Nous sommes le 20 février 1943 au matin : Dionisio Pulido laboure son champs près du village de Paricutin, dans l'état du Michoacan, au Mexique.

Sa femme Paula, son fils et un voisin l'aident dans son travail.

Tout à coup, une fissure s'ouvre dans le sol.
Un grondement de tonnerre se fait entendre, les arbres tremblent, la terre bouge.

Des cendres jaillissent de la fissure, laissant échapper une colonne de fumée qui répand une odeur de soufre et brûle les herbes.

Terrorisé, Dionisio Pulido prend la fuite et donne l'alerte à son village. Quelques hommes courageux décident alors d'aller voir le phénomène. Ils aperçoivent à distance la colonne de cendres noires zébrée d'éclairs mais sont rapidement arrêtés par des blocs rougeoyants qui tombent de toutes parts.
Le sol se soulève puis s'affaisse dans un formidable craquement.

Le phénomène prend de l'ampleur, les bombes volcaniques deviennent énormes ; elles sifflent dans l'air, embrasent le ciel et retombent lourdement. Une crise vient de commencer dans les entrailles de la terre mexicaine. Un volcan est en train de naître.
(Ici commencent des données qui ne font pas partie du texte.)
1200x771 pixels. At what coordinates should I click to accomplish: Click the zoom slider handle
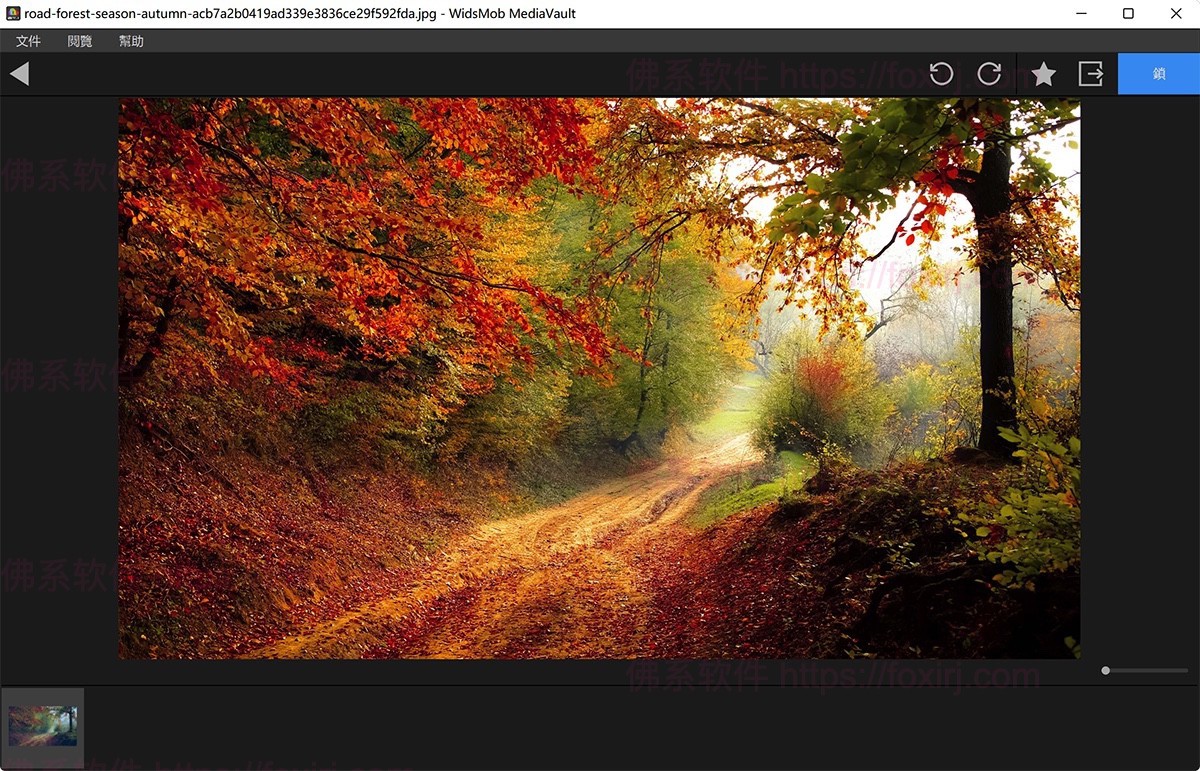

Le lendemain, lorsque Dionisio Pulido revient sur les lieux, un cône de 10 m de haut, crachant des bombes, lapilli et cendres, a remplacé le lopin de terre qu'il cultivait avec patience depuis des années. Et comme si ce malheur ne suffisait pas, vingt mois plus tard sa maison sera engloutie par une coulée de lave du volcan !

La nouvelle de l'éruption s'était répandue comme une traînée de poudre et dès le 22 février un géologue mexicain arrivait au pied du volcan déchaîné qui allait être l'objet d'une longue étude. Mais d'abord, quel nom devait-on donner au nouveau-né de la volcanologie ?

On décida de l'appeler Paricutin, en l'honneur du village le plus proche.

Durant les premiers mois de son existence, le volcan, plein de force et de vigueur, grandit rapidement.
Une semaine après sa naissance, son cône atteignait 140 m de hauteur.


Sans relâche il crachait des milliers de bombes volcaniques en fusion et les projetait jusqu'à 1 000 m de haut. Parfois le flanc du volcan s'ouvrait, des fontaines de lave se déclenchaient et déversaient d'incroyables quantités de matériaux en fusion qui coulaient comme des fleuves de feu le long des vallées.

A la fin de l'année 1943, le volcan atteignait déjà 325 m de hauteur, et un volume considérable de cendres, de bombes, de coulées de lave était sorti des entrailles de la terre.

En janvier de l'année suivante, une grosse coulée de lave sortit du Paricutin ; en quelques heures elle engloutit la ville de San Juan Parangaricutiro.

Les habitants, impuissants, contemplaient du haut des collines la masse rougeoyante qui venait d'engloutir leurs biens les plus précieux.

Seul le clocher de l'église se dressait encore au-dessus des chaos de lave, comme pour témoigner du martyr de la ville disparue.

Le flot destructeur ne s'arrêta qu'au mois d'août 1944, après avoir parcouru 10 km.

Quelques semaines plus tard, ironie du sort, ce fut au tour de Paricutin lui-même d'être noyé dans une coulée de lave.
L'activité volcanique continua jusqu'en 1952. Le 25 février 1952, le Paricutin s'endormit après neuf ans d'activité intense.

Il se dresse désormais à 410 m de hauteur au-dessus de ce qui avait été le champ de Dionisio Pulido.

La naissance de ce volcan en pleine guerre mondiale fut un évènement considérable pour l'Amérique. Bien sûr, le gouvernement mexicain avait à déplorer la destruction d'une ville et d'un village, mais les répercussions économiques heureuses de l'éruption furent loin d'être négligeables.

Plus d'un million de touristes, venus du monde entier, ont déjà rendu visite au Paricutin pour le plus grand bénéfice des populations locales. Les Mexicains se sont transformés en guides ; des boutiques de souvenirs se sont ouvertes et ont fait la fortune de leurs propriétaires. Bref, le Paricutin a fait gagner des millions de dollars au Mexique.


Aujourd'hui les touristes visitant le Paricutin sont devenus assez rares ; mais chaque année dans la semaine précédant Pâques, une grande fête religieuse est organisée par les habitants de San Juan Nuevo (la ville construite pour les sinistrés à une dizaine de kilomètres au sud-est du Paricutin) qui vont en pèlerinage au volcan.